In the third installment of a Catalyst Community series, we'll learn about the environmentally friendly properties of windows.

This week's instructor is Paul Haselhuhn, a Midland resident who also happens to be the president of WTA (Wigen Tincknell Associates), an architectural firm that was originally founded in Saginaw in 1947. They specialize in architectural design, which includes commercial, education, healthcare display cabinet door, governmental, and other types of buildings and structures. Haselhuhn has been a member of the WTA since its inception in 1998. As a project manager, he has worked on a wide range of projects and has developed a specialization in higher education and commercial facilities.
 

Catalyst Community: The Environmentally Friendly Character of Windows
 

WTA Architects' President, Paul Haselhuhn, discusses the firm's work.

Because we spend up to 90% of our lives indoors, it is a fact that we must acknowledge. The majority of us, on the other hand, are driven to be outside. Nature and the sun provide us with physical and emotional benefits, whether we are aware of it or not, whether in the form of display cabinet door. Taking a walk in the woods, it has been said, is the most effective way to find religion because it is more natural than going to church. Architect Alden B. Dow embraced this concept not only in his design of places of worship, but also in his overall approach to architecture. Glass was a common element in Dow's designs, and it served as a means of connecting the interior with the exterior.

WTA Architects is led by Paul Haselhuhn, who serves as its president.

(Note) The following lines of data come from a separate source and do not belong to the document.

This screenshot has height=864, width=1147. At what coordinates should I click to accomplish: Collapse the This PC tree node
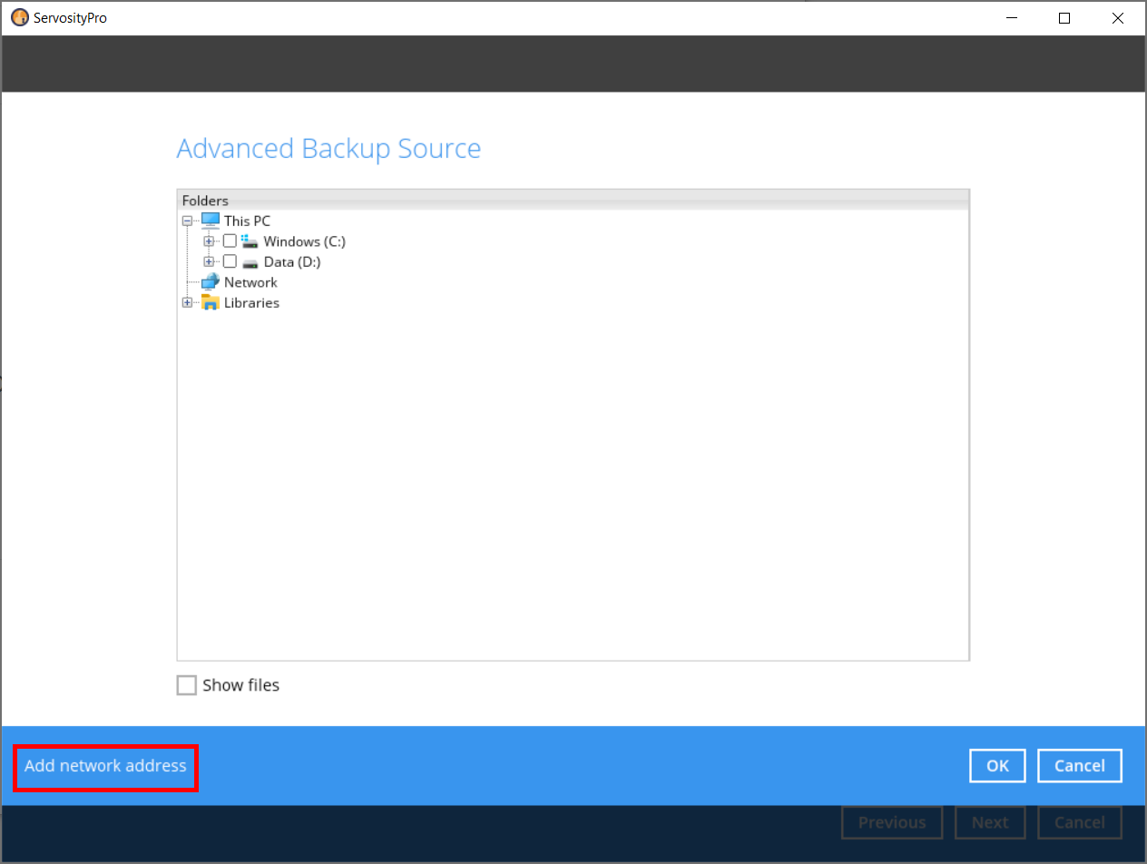click(x=187, y=220)
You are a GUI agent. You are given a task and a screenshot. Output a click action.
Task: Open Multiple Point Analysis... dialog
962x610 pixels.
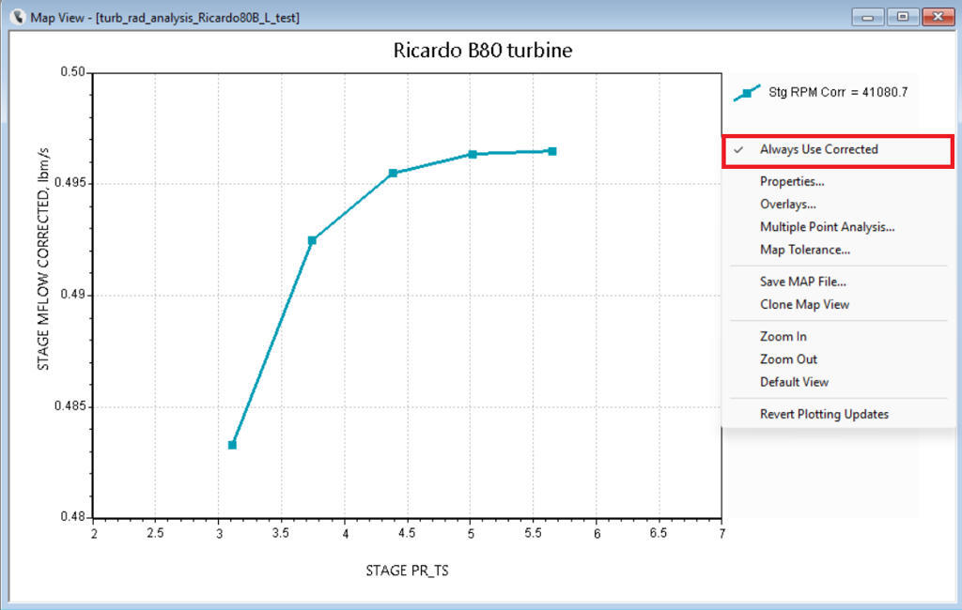click(x=827, y=227)
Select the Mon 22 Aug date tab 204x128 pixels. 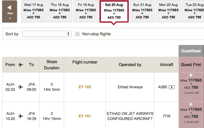click(168, 11)
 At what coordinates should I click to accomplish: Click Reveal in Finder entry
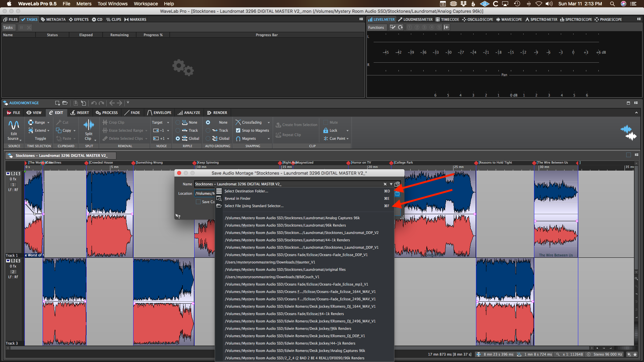(x=237, y=198)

Glazing, that transparent component of a building's envelope that connects us to our surroundings, is one of the most environmentally friendly elements in architecture. It has an effect on energy consumption, ventilation display cabinet insulated glass door, and occupant health.

In many ways, this is more important than any other sustainable feature that a building can incorporate.

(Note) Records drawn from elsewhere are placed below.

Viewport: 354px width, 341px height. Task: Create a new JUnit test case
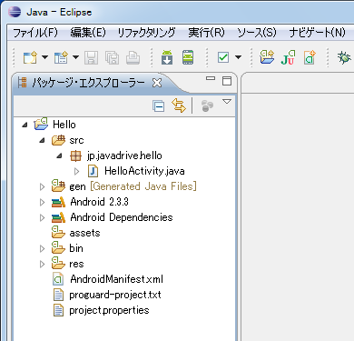(288, 57)

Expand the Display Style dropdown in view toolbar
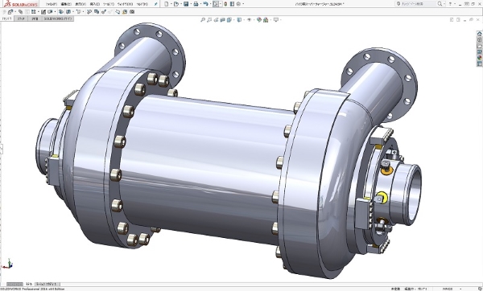244,19
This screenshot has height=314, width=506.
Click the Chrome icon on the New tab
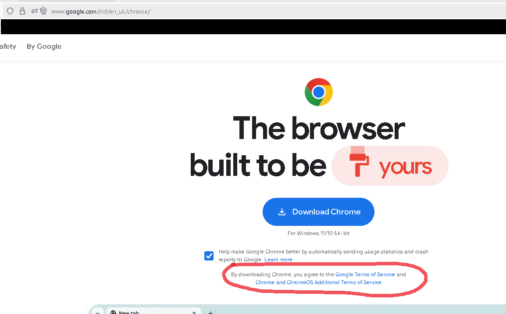[113, 312]
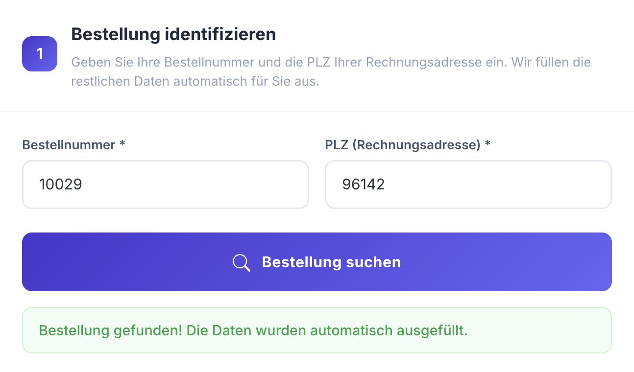Click the words Bestellung gefunden!
This screenshot has width=634, height=372.
pos(110,330)
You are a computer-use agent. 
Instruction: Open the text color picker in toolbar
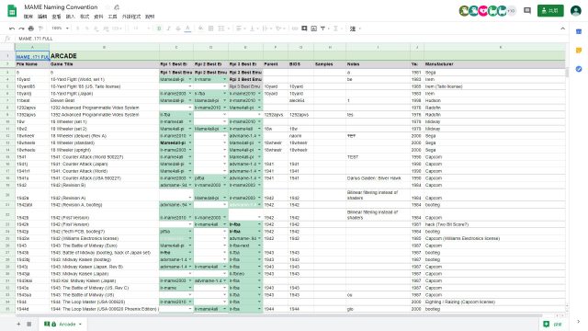[x=187, y=29]
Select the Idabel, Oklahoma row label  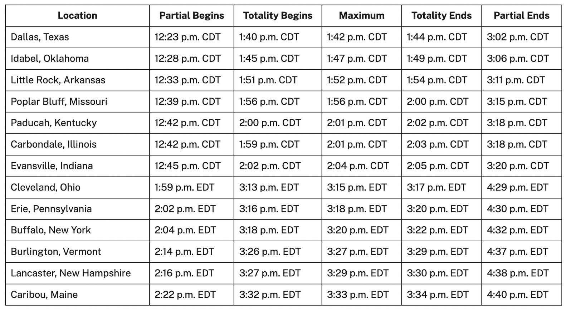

For many years prior to the installation of mechanical and electrical systems, openings in a building's envelope—whether they were filled with glazing or not—served as the primary source of light, ventilation, cooling, and even assisted in the heating of a structure's interior. display cabinet insulated glass door architects used to take advantage of these characteristics when they were first introduced. However, with a few notable exceptions, we have largely overlooked the advantages of a building's glazing over the last century. The introduction of electric lighting and HVAC systems has conditioned us to cram heating and cooling into a building, forcing fresh air in while forcing contaminated air out, and artificially lighting the interior to make spaces usable in order to be productive.

As a result of the energy crisis of the 1970s, many architects and building owners reacted by focusing their attention on glazing as the primary source of energy loss in a building, which exacerbated the situation. And it was a simple target display cabinet insulated glass door to hit.

The First United Methodist Church is a place of worship for people of all faiths.

In recent years, Low-E technology has advanced significantly, double-pane, argon-filled insulated quisure insulated glass has become the industry standard, and warm-edge spacer technology has propelled glazing forward to catch up with the rest of the building envelope in terms of efficiency and performance. Choosing higher-performing glazing for a building can have a quick payback, even if the initial cost is higher. In some cases, the payback can be as little as a couple of years after the purchase. Having said that, the glazing on a building is still the weakest point in terms of energy loss.

Fortunately, many of today's architects are returning to the principles of sustainable design that they have been using for centuries to create their work. Rather than being afraid of insulated glass (IGU), we are learning to appreciate its benefits to a building's space, implementing time-tested principles of how to control solar gain and energy loss through the orientation of a building on its site, and employing properly designed overhangs, light shelves, and sunshades to help reduce heat gain and energy loss.